As much as I dislike my temp job, I love it for the routine it imposes: I wake up at 6:30am, check the Times and reddit, listen to 30-45 minutes of podcasts on the commute, and then sit down at a desk with a legal pad and without a computer or the Internet.
At first, I hated not having computer access. I was totally beside myself, stricken with an aggressive, angry boredom–“How can anyone expect me to do anything without the Internet?” I fumed throughout my first half-week there.
But the tasks I was assigned were decidedly non-digital. They required a stack of papers and a telephone to complete, and that was it. No Internet. So, in reality, I could totally be expected to do something without the Internet, and I was, in fact, doing it without any problems. Weird.
Over the last 10 years, it’s become ingrained in my mind–and in American society in general–that we need computers and the Internet to do any kind of work that matters. (N.B. the meta-level paradox of writing about the myth of techno-necessity on a blog doesn’t escape me.) But the truth of the matter is that people have been doing work that matters without the Internet for a lot longer than they’ve been doing work that matters with it (i.e., the Internet).
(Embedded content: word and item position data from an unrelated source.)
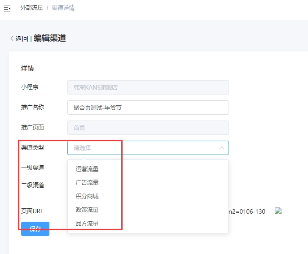Click the disabled 推广页面 field showing 首页
Screen dimensions: 308x254
click(x=148, y=128)
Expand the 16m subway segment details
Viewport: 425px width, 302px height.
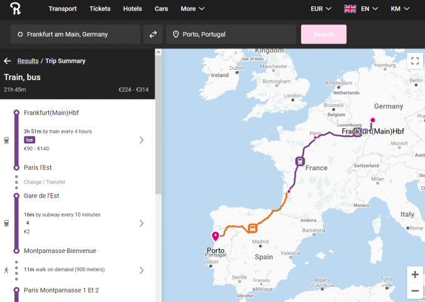point(141,223)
And I’ve come to realize that the hatred I was feeling was really me hating not having an infinite source of distraction from my own thoughts and the work that matters to me.
Because disappearing a whole day into your web browser requires very minimal input from you. You could, theoretically, spend 8 hours solely writing emails or forum posts/blog comments–but no one does that. More likely, you’ll write one or two messages on a good day, then spend the other 7-and-a-half hours reading, watching and clicking. And I’m as guilty of this as the next guy or girl.
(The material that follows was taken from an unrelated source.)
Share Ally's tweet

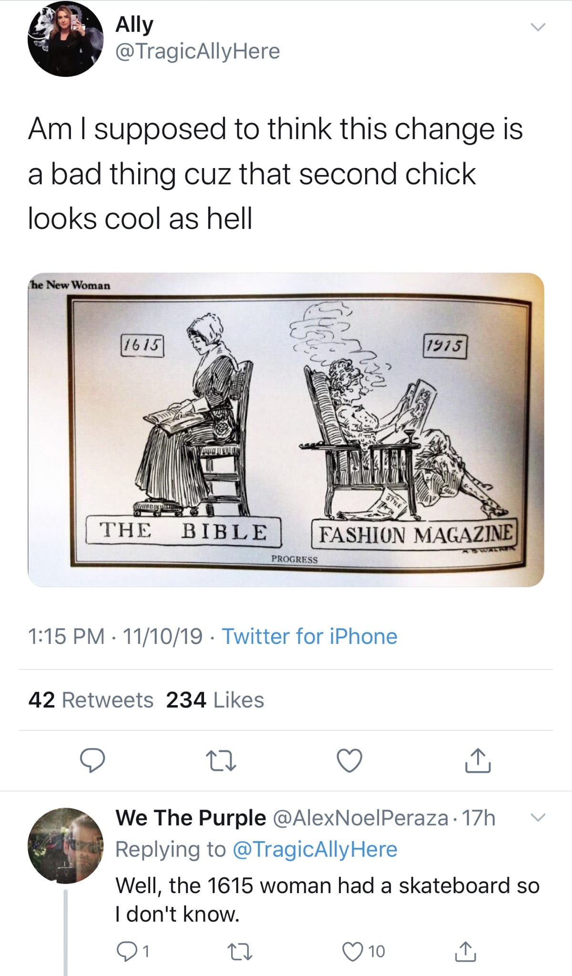coord(478,760)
So it would seem that, at least for me, writing for online is best done offline. Offline–where I can think about what I’m trying to say rather than how many/which snarky blog posts or [insert cuddly animal species] YouTube videos I can link to. Because if I can’t think of it unprompted, I shouldn’t be linking to it.
I heard on a Writing Excuses podcast that William Gibson never owned/used a computer when writing Neuromancer and some of his other early novels. This all reminds me of being in grammar school: When you finished your work, you could take out a book of your own and read. For someone who loved reading, the policy was like being told you could spend every free second you saved up doing your favorite thing ever.
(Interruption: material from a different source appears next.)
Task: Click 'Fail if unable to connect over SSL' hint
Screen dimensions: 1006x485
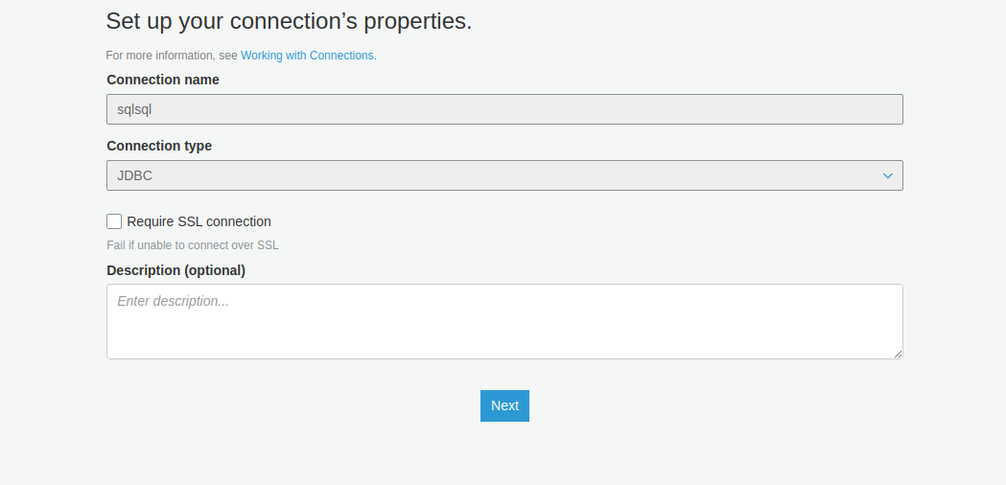Action: (x=193, y=245)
And I think the difference between being a grammar school student and being a 24-year-old sometimes-employed guy with an M.A. is that now, reading is seen as a nonproductive use of time/hobby. But writing is still seen as work work or, even worse, schoolwork–something you should still dread, so beyond enjoyable that there’s no way anyone would do it while “slacking off” and/or not working.
I wrote this at work, on a legal pad, during the seconds of free time I stockpiled throughout the day completing my analog tasks. The routine provides me with a route by which to write.